| Request |
Transcribe the lines word for word, starting at the line that contains "The height and width of the screenshot is (605, 708)." and continuing through the final line of the records.

--- START OF The input ---

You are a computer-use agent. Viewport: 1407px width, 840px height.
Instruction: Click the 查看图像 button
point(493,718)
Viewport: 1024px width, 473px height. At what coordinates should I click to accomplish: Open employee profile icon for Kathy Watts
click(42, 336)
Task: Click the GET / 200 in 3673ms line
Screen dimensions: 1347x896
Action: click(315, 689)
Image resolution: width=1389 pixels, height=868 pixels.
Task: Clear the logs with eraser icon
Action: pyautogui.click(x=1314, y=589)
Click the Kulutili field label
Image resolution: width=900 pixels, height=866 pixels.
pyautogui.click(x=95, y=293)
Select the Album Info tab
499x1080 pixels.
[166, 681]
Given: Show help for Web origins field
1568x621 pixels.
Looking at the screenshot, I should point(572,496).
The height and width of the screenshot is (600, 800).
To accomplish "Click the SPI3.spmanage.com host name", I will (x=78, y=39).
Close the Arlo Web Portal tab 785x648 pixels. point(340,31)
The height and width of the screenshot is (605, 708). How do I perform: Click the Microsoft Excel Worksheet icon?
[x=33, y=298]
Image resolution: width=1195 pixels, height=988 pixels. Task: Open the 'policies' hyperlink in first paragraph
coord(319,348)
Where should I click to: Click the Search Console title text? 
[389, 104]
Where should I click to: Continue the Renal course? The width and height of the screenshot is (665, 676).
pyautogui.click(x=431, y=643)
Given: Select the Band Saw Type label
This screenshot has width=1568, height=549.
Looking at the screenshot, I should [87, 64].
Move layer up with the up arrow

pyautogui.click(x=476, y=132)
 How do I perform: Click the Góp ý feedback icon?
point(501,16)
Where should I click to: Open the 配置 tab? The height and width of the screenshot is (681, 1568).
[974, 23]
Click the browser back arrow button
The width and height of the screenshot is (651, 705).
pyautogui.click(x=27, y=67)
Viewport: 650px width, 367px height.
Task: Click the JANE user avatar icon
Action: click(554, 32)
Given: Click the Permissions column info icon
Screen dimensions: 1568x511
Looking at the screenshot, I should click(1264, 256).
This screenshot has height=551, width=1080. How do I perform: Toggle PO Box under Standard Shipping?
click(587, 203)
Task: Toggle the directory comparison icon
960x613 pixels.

--- END OF The input ---

| Exercise answer |
The height and width of the screenshot is (605, 708). How do I perform: Click the Microsoft Excel Worksheet icon?
[x=33, y=298]
Image resolution: width=1195 pixels, height=988 pixels. Task: Open the 'policies' hyperlink in first paragraph
coord(319,348)
Where should I click to: Click the Search Console title text? 
[389, 104]
Where should I click to: Continue the Renal course? The width and height of the screenshot is (665, 676).
pyautogui.click(x=431, y=643)
Given: Select the Band Saw Type label
This screenshot has width=1568, height=549.
Looking at the screenshot, I should [87, 64].
Move layer up with the up arrow

pyautogui.click(x=476, y=132)
 How do I perform: Click the Góp ý feedback icon?
point(501,16)
Where should I click to: Open the 配置 tab? The height and width of the screenshot is (681, 1568).
[974, 23]
Click the browser back arrow button
The width and height of the screenshot is (651, 705).
pyautogui.click(x=27, y=67)
Viewport: 650px width, 367px height.
Task: Click the JANE user avatar icon
Action: click(554, 32)
Given: Click the Permissions column info icon
Screen dimensions: 1568x511
Looking at the screenshot, I should click(1264, 256).
This screenshot has height=551, width=1080. How do I perform: Toggle PO Box under Standard Shipping?
click(587, 203)
Task: Toggle the directory comparison icon
960x613 pixels.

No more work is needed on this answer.